▸ Requests
**1)** In the passage on khayal gharanas, copy the text starting at "The critical factor" and ending at "disciplined artistic endeavor.", swapping "heritage" for "legacy".
**2)** According to the passage on khayal gharanas, whose influence gives today's Agra gayaki its shape, color and character?

▸ Document passage
As Indian art music flowed along the millennia developing from gandharva to gana, and from prabandha to dhrupad to khayal, multifarious sub-traditions of raga music crystallized into several gharanas of khayal as we know them today. These lineages germinated around seats of patronage and often were named after them.

The critical factor individual styles of rendition, which acquired distinct and special aesthetic value, along with individual repertoires of compositions and even raga specialties. The styles of the gharanas often tend to be dominant creations of individuals, whose command over audiences has been extraordinary.

As Indian classical music moves into the 21st century, it is significantly redefining its position within the blitz of commercial music proliferation. The sensitive and subtle aesthetics of gharana individualities may merge into an electric approach. Yet, representing the aesthetic and functional value of heritage (virasat) - living tributes to centuries of disciplined artistic endeavor.

The Agra tradition, is one of the three highly respected Dhrupad khayal traditions living today, the other two being Gwalior and Jaipur. The Agra gayaki today owes its shapes colour and character to the formidable stamp influence of Ustad Faiyaz Khan. While the fundamental dhrupad edifice is common, exhibited in the richness of Raga repertoire, compositional repertoire, and variety of formalized techniques of improvisation, this gharana owes its individual character to a special quality of masculine, almost rough rendition, which yet achieves superb romanticism and lyricism.

This special quality comes across very strongly in madhayalay teental in the bol banao and bol bant. A very strong edifice of layakari thus runs through. Extensive nom-tom alaap is also a special feature of the Agra School as is the rich addition of thumri and dadra.

Lalith Rao is the most authentic representative of the gaikee of Ustad Khadim Hussain Khan, who himself had achieved a brilliant confluence of the gravita and lyricism of the Agra school. An engineer by education, Lalith Rao's style is perhaps the truest to the Agra image amongst female vocalists.

▸ Supplied data
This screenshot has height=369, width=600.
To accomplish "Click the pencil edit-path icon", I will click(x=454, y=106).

==

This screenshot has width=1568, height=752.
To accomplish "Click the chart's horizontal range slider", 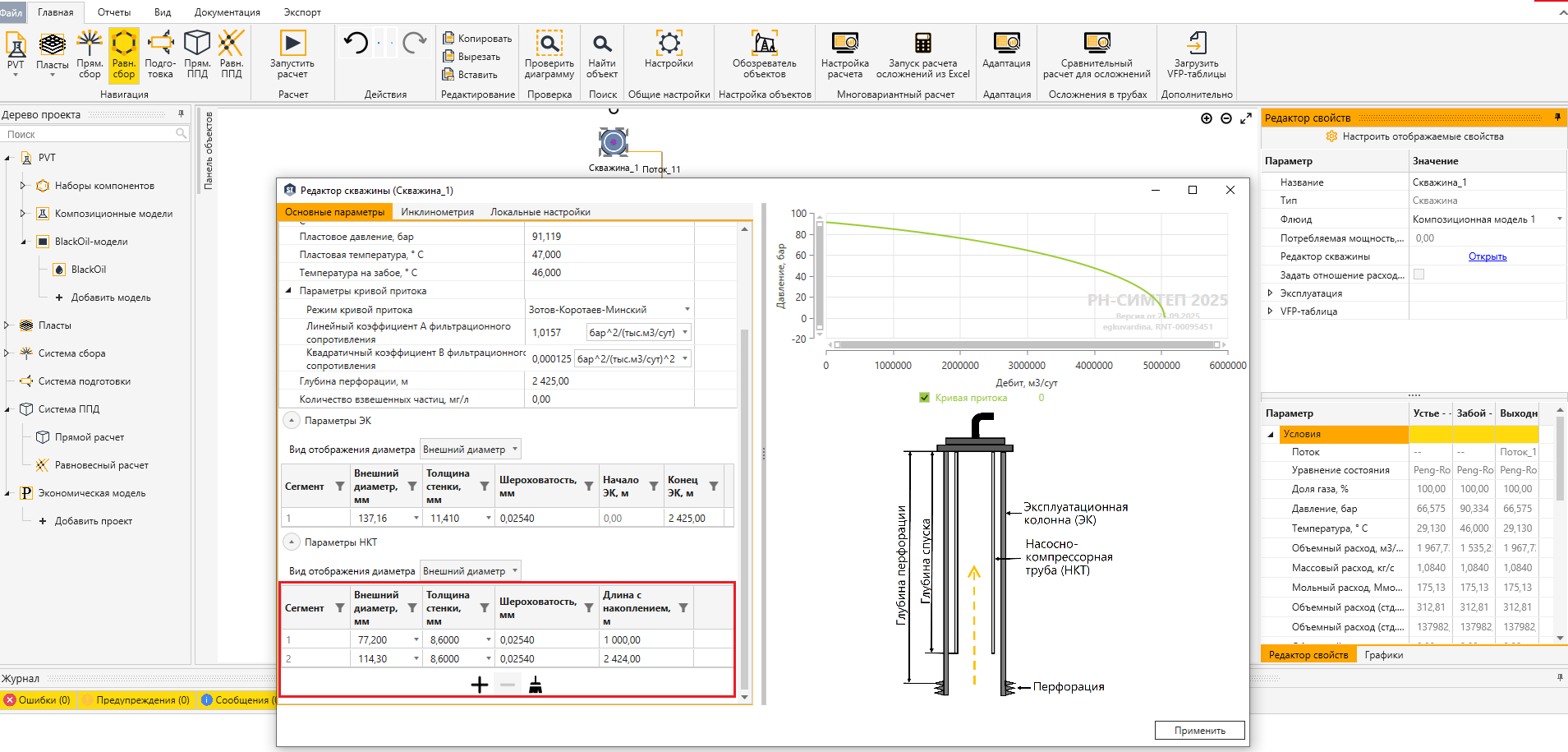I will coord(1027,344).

▸ Response list
**1)**
The critical factor individual styles of rendition, which acquired distinct and special aesthetic value, along with individual repertoires of compositions and even raga specialties. The styles of the gharanas often tend to be dominant creations of individuals, whose command over audiences has been extraordinary.

As Indian classical music moves into the 21st century, it is significantly redefining its position within the blitz of commercial music proliferation. The sensitive and subtle aesthetics of gharana individualities may merge into an electric approach. Yet, representing the aesthetic and functional value of legacy (virasat) - living tributes to centuries of disciplined artistic endeavor.

**2)** Ustad Faiyaz Khan